━━ RECORDS FOR PROCESSING

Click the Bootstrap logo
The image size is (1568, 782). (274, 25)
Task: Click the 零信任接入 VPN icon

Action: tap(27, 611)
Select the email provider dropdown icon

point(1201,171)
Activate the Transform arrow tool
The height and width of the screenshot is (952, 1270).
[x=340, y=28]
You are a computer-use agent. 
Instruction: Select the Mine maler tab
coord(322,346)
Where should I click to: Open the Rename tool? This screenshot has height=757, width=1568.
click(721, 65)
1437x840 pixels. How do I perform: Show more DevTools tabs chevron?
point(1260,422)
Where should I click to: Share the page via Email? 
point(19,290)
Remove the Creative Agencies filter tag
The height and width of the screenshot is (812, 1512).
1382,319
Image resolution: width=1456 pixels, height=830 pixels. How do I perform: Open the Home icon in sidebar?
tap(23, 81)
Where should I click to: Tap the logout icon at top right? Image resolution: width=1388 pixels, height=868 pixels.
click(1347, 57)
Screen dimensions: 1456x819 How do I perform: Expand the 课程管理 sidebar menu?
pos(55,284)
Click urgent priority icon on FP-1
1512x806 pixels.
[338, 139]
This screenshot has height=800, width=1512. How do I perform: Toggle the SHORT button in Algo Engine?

━━━━

Please copy exactly, and only, the lines from the line containing "Screen dimensions: 1456x819" through the last line of the records, with both ends included.

## WRITTEN RESPONSE
Screen dimensions: 1456x819 How do I perform: Expand the 课程管理 sidebar menu?
pos(55,284)
Click urgent priority icon on FP-1
1512x806 pixels.
[338, 139]
This screenshot has height=800, width=1512. How do I perform: Toggle the SHORT button in Algo Engine?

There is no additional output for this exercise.